Christophe Laporte ou l’attaque de la délivrance
Enfin, Wout Van Aert lui-même, pourtant artificier en chef, s’étonnait du dénouement de l’étape de Cahors, illuminée par le panache de Christophe Laporte. Libéré de ses obligations de gregario par son équipe, galvanisé par son leader, le varois n’a pas été assez sage pour attendre le sprint. Dès qu’il en eu l’occasion – une micro-cassure dans sa roue – il plaça une vigoureuse offensive pour recoller au sillage des échappés. Et lorsque ces derniers s’époumonèrent une dernière fois pour résister au retour de la meute, il s’envola vers la victoire. La seule et unique pour les Français. Comme un symbole, le salut des tricolores est venu de l’attaque.

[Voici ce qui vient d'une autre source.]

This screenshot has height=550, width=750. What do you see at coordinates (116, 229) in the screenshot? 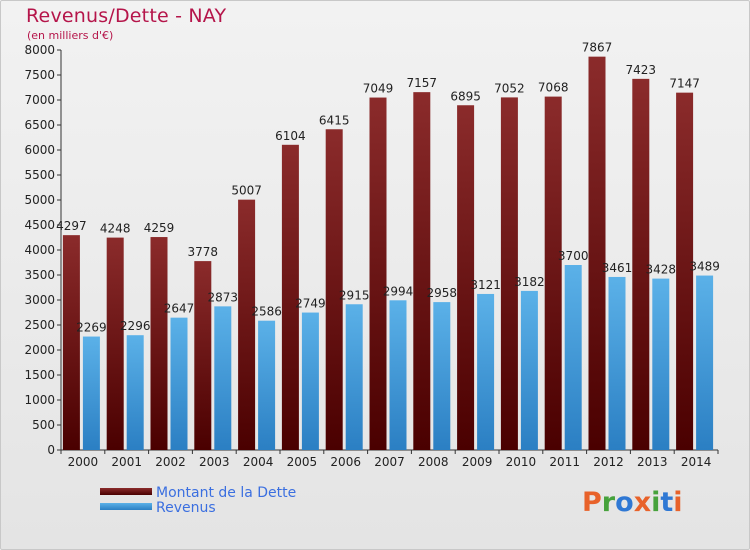
I see `data-label-dette: 4248` at bounding box center [116, 229].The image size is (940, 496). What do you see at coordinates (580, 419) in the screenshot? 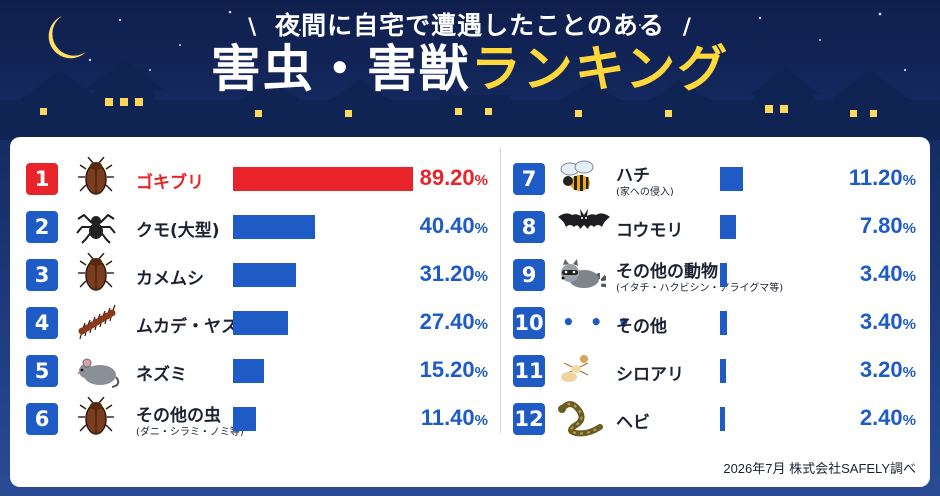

Un duel haletant pour la conquête du Tour de France
Vingegaard – Pogacar : romanesques duellistes
Ces petites histoires ne doivent pas faire oublier la grande. Son duel structurel fut à la hauteur du spectacle de ces batailles d’un jour. D’une manière quasiment théâtrale, cette 109e édition du Tour de France organisa le retour au pouvoir du roi Pogacar avant de mettre en scène sa déchéance par Jonas Vingegaard, le petit prince danois. Et comme tout récit romanesque, les évènements ne s’arrêtèrent pas brusquement à la suite de ce bouleversement mais se nourrirent alors de multiples offensives, orchestrées sur tous les terrains possibles et imaginables.
Bien décidé à retrouver son trône avant le sacre de Paris, Tadej Pogacar, mué en invasif brigand, ne cessa d’harceler le porteur du maillot jaune, sans parvenir pour autant à le décoller d’un mètre de sa roue arrière. Désespéré, il s’essaya même aux grandes manœuvres, au départ de Saint-Etienne ou sur la route de Peyragudes, sans plus de succès pour autant. Même débarrassé de la garde rapprochée de son rival, il restait tenu en échec dans le duel d’homme à homme qui les opposait.
La Jumbo-Visma, vainqueure du Tour de France et reine du spectacle
Comme un symbole, l’arroseur fut finalement éclaboussé par la force de son bourreau dans l’ultime ascension du Tour, abandonnant toutes chances – et aussi tout regret – de ravir une troisième fois l’épreuve reine en autant d’années. C’est ainsi par une splendide offensive menée par Wout Van Aert et parachevée par Jonas Vingegaard qui la Jumbo-Visma conclu son majestueux chef d’œuvre, riche de six victoires d’étapes et de trois maillots distinctifs.
Si la plus grosse cylindrée du Tour du France aurait vraisemblablement eu les moyens de cadenasser la course et museler les velléités adverses, elle eut le brio de la magnifier de son panache. Si elle a autant été célébrée, ce dimanche soir sur les Champs-Elysées, c’est parce qu’elle n’a cessé de séduire le public au gré des offensives. Et si Tadej Pogacar n’a pas pu s’empêcher d’attaquer une dernière fois sur la plus belle avenue du monde, la Jumbo-Visma apparaît finalement comme la régisseuse en chef de ce Tour de France. Nos pupilles pleurent leur terme, mais nos rêves conservent leur saveur. Merci à tous. Merci au Tour.